We do not read Butler v. Rose, 686 F.2d 1163, 1167 (6th Cir.1982), as suggesting that Rose v. Lundy is inapplicable here. Butler was a case where a federal district court, in granting habeas relief, had relied in part on issues that it raised sua sponte, rather than confining itself exclusively to the claims made by the petitioner. Among the petitioner’s claims — accepted, it should be emphasized, by the district court — was a right-to-remain-silent issue that the petitioner himself had raised at every stage of the state proceedings. We said in Butler that the petitioner “should not be required to suffer dismissal because the district court ‘added frosting to the cake,’ ” id. at 1167, and that is clearly correct. In the case at bar, however, our decision to direct that habeas relief be granted solely on the basis of an issue never raised by the petitioner cannot fairly be characterized as mere “frosting;” we were obviously giving Mr. Ferguson the cake and the candles too, and we obviously should not have done that if the policy-embodied in Rose v. Lundy has any meaning at all.

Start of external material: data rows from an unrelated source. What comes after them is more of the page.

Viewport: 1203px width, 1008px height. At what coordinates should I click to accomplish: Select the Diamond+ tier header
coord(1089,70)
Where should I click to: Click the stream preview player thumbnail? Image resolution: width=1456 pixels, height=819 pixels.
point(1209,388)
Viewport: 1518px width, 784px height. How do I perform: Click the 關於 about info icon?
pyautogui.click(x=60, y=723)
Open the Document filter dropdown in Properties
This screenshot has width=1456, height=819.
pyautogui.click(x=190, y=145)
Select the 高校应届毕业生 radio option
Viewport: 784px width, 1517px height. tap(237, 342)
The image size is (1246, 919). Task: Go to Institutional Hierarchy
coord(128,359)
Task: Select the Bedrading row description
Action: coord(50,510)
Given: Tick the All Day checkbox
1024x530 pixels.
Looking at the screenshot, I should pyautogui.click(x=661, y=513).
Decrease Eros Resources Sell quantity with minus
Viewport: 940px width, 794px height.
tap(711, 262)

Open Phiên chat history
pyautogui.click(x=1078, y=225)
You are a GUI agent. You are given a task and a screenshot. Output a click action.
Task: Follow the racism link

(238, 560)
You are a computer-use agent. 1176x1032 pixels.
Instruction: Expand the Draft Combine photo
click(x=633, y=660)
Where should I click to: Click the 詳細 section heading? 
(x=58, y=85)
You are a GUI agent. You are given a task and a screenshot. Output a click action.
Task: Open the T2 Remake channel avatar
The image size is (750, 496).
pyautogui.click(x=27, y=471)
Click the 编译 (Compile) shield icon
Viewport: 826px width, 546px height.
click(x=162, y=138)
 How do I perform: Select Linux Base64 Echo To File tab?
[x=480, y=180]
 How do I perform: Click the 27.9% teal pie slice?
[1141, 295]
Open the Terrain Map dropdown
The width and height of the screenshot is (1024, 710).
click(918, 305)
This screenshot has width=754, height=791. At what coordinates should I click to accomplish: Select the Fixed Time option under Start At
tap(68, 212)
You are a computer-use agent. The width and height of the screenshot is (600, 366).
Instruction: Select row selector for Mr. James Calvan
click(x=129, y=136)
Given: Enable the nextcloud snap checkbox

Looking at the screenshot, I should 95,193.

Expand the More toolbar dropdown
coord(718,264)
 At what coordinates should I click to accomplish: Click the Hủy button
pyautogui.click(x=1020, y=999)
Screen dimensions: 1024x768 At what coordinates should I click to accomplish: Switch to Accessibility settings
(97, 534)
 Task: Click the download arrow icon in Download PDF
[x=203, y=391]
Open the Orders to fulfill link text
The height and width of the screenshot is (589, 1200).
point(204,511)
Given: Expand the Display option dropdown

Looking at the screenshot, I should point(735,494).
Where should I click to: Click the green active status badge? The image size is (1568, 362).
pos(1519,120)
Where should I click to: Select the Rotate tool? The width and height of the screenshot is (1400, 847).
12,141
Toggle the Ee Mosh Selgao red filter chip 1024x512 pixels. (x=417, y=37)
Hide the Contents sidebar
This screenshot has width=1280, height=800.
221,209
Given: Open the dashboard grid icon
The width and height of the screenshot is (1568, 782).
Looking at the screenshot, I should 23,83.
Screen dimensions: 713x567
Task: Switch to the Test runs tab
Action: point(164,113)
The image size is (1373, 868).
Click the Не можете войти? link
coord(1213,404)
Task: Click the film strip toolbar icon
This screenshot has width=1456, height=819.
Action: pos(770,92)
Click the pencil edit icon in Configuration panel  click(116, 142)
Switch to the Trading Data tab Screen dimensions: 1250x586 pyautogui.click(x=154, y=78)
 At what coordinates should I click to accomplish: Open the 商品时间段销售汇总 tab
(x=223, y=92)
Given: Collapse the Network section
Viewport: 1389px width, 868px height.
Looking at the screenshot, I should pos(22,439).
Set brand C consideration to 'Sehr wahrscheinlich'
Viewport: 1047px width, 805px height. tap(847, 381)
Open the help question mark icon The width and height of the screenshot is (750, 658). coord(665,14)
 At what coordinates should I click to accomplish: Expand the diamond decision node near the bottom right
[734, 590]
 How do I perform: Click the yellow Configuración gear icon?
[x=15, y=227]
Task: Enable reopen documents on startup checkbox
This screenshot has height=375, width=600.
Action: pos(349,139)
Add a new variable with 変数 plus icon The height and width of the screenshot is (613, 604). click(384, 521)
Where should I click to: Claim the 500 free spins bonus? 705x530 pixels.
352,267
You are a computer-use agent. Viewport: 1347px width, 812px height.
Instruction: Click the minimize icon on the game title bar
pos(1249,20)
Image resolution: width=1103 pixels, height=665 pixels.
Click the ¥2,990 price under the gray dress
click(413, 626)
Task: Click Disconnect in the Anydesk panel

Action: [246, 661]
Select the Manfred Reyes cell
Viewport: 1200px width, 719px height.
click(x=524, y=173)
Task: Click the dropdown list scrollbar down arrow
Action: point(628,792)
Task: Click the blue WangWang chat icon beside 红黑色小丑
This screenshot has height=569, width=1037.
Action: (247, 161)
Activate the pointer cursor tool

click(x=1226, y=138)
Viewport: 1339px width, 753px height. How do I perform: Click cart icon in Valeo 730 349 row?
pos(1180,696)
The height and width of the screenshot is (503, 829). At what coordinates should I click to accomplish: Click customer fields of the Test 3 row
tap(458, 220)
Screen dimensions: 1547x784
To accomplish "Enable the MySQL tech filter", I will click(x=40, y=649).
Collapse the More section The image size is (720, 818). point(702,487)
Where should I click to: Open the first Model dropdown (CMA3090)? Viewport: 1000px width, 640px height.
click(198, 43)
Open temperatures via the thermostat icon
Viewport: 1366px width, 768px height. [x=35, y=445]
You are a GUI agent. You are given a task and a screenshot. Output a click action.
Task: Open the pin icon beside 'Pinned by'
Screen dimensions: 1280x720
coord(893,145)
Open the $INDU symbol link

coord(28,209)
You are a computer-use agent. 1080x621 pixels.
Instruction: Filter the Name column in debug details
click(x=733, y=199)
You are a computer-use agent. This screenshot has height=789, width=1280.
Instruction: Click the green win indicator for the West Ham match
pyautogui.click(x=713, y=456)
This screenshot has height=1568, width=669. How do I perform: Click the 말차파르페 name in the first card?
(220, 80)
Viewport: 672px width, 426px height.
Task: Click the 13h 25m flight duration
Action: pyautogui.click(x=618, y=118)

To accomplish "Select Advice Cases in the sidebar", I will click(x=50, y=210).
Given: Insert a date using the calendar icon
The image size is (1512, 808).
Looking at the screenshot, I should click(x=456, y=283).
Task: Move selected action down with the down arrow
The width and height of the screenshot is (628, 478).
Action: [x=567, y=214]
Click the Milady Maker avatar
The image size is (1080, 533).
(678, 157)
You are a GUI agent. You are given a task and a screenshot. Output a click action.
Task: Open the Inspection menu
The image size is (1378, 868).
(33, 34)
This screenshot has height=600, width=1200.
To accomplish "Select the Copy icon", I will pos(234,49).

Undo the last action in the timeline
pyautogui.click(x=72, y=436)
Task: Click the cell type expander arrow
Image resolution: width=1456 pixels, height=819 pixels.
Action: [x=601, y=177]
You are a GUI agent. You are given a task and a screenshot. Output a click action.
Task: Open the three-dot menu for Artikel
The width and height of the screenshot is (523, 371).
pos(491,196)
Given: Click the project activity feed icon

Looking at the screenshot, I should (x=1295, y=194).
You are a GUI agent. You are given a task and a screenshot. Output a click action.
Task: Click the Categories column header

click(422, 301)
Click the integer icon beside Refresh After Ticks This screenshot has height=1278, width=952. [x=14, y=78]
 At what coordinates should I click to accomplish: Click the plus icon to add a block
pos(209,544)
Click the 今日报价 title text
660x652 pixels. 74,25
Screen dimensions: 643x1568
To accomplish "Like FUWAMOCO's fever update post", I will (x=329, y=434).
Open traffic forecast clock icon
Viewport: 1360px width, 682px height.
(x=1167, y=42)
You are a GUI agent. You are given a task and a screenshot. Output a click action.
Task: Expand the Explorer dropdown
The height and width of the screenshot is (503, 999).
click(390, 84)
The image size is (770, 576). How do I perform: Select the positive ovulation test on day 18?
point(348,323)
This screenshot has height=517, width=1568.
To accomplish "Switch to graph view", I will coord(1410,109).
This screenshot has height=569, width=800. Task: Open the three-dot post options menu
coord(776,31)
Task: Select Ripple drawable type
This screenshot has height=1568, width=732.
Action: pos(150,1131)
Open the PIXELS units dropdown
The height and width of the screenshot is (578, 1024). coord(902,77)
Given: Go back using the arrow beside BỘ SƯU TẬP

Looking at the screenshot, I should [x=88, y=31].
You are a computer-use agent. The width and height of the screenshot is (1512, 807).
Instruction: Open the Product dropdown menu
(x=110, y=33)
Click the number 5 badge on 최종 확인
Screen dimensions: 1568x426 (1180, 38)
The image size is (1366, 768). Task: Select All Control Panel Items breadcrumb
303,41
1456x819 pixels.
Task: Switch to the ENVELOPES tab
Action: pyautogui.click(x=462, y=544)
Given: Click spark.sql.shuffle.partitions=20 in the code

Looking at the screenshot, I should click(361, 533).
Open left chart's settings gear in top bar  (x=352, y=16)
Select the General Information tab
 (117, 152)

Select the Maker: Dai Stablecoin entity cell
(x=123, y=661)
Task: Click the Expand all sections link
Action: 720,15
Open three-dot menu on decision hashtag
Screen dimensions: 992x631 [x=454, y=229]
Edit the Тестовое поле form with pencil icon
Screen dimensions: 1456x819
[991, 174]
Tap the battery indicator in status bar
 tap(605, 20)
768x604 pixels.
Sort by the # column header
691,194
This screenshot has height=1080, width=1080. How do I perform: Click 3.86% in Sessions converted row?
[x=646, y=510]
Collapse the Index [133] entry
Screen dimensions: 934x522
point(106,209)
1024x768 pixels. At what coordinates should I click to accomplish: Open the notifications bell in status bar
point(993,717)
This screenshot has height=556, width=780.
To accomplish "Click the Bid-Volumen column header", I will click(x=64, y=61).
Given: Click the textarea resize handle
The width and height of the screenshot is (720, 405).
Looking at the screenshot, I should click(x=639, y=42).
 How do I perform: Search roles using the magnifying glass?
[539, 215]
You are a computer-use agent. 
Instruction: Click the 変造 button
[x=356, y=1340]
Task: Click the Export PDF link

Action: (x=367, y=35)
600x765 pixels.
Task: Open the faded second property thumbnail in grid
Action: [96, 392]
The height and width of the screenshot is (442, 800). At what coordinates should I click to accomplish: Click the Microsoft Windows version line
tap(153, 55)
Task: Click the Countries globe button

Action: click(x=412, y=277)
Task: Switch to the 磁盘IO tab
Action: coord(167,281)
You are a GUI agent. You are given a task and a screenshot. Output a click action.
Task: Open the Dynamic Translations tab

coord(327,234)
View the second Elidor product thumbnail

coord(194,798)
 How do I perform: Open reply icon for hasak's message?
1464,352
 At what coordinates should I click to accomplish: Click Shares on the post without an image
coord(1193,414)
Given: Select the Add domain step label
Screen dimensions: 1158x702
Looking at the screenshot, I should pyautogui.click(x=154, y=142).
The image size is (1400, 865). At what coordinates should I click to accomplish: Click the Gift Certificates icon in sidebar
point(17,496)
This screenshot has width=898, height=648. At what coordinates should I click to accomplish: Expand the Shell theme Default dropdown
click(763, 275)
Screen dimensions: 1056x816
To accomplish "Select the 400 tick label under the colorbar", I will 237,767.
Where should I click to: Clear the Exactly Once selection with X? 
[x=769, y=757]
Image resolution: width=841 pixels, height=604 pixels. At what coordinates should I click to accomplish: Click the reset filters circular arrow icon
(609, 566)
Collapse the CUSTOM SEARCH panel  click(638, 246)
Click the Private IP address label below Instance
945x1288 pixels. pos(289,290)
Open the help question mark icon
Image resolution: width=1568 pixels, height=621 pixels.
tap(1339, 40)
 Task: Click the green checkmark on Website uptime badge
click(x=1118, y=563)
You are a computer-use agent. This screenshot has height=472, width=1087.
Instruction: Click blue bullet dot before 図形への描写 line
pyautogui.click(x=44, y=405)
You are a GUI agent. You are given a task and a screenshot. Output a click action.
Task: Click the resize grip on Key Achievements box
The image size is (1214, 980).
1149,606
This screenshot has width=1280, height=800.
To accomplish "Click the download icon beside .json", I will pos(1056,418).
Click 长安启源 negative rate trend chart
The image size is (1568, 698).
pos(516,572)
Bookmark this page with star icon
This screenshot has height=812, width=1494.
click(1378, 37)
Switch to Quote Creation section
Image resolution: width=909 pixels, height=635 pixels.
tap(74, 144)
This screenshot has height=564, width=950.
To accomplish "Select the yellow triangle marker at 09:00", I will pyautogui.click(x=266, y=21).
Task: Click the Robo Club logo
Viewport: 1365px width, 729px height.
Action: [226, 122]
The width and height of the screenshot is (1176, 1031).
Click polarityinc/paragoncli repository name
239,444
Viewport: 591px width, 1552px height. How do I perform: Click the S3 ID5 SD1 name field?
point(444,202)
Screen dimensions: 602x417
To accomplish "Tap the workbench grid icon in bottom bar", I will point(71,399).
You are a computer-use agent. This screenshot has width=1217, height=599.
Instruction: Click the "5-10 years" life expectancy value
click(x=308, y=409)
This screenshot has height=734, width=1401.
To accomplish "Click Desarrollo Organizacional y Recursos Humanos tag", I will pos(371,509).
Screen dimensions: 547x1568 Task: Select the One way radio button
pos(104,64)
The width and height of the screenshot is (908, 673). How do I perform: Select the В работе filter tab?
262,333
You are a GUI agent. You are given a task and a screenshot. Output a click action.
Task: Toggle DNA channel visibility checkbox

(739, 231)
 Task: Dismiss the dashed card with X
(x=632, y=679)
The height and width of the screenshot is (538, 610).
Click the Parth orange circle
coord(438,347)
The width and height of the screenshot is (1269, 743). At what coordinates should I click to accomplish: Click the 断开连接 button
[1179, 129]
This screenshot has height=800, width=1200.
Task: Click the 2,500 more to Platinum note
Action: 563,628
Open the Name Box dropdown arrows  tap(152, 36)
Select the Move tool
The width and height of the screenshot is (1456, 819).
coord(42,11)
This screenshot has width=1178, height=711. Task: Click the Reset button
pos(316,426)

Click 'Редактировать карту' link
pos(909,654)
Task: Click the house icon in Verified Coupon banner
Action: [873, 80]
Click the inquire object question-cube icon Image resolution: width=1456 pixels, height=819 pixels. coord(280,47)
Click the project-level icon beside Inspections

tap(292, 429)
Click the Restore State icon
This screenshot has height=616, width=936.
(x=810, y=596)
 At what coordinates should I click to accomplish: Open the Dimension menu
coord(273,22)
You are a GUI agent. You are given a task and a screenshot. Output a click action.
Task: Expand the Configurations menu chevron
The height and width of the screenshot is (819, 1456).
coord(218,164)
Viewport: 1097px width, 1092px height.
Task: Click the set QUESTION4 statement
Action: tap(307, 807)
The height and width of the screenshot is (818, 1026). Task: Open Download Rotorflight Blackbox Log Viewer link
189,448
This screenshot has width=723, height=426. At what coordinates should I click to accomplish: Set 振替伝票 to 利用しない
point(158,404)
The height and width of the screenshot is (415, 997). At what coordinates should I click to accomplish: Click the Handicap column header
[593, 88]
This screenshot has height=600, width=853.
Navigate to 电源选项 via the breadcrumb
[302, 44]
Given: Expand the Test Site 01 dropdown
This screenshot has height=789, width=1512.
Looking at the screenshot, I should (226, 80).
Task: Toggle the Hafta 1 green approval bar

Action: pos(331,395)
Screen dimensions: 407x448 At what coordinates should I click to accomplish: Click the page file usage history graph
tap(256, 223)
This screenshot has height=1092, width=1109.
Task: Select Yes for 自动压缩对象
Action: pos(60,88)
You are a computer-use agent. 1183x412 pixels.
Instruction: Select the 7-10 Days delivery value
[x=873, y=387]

In view of the somewhat unusual course taken by this case, we have thought it not inappropriate to revisit our original conclusion that a rational jury could have found Mr. Ferguson guilty. Having done so, we remain convinced that our conclusion was correct. The critical issue in this case was what Mr. Ferguson intended to do with the marijuana. (No similar issue seems to have been presented in Dawson v. Cowan, a rape case.) In light of Mr. Ferguson’s earlier trafficking conviction, as well as the other indicia that Mr. Ferguson was not merely an end user of the substance, we think it was within the realm of reason for the jury to conclude that the marijuana was intended for sale. The rationality of the jury’s verdict is a question of federal constitutional law, and whatever the state evidentiary rule may be, federal case law establishes that evidence of a prior trafficking conviction may properly be considered, in a subsequent prosecution for a similar offense, as evidence of intent. In addition to United States v. King, 768 F.2d 586 (4th Cir.1985) and United States v. Barclift, 514 F.2d 1073 (9th Cir.1975), both cited above, see United States v. Elkins, 732 F.2d 1280, 1286 (6th Cir.1984) (“we [have] sanctioned the use of evidence of prior substantially similar acts, near in time to the offense charged, tending to show a consistent pattern of conduct and establishing intent”). We are satisfied that it would have been rational for the jury to rely on the prior trafficking conviction as evidence of intent in this ease, and we are [1245]*1245not persuaded that having done so, the jury convicted one who was probably innocent.
Accordingly, we VACATE our decision of July 29, 1986, and REINSTATE our decision of June 11, 1986, AFFIRMING the district court’s denial of the petition for a writ of habeas corpus.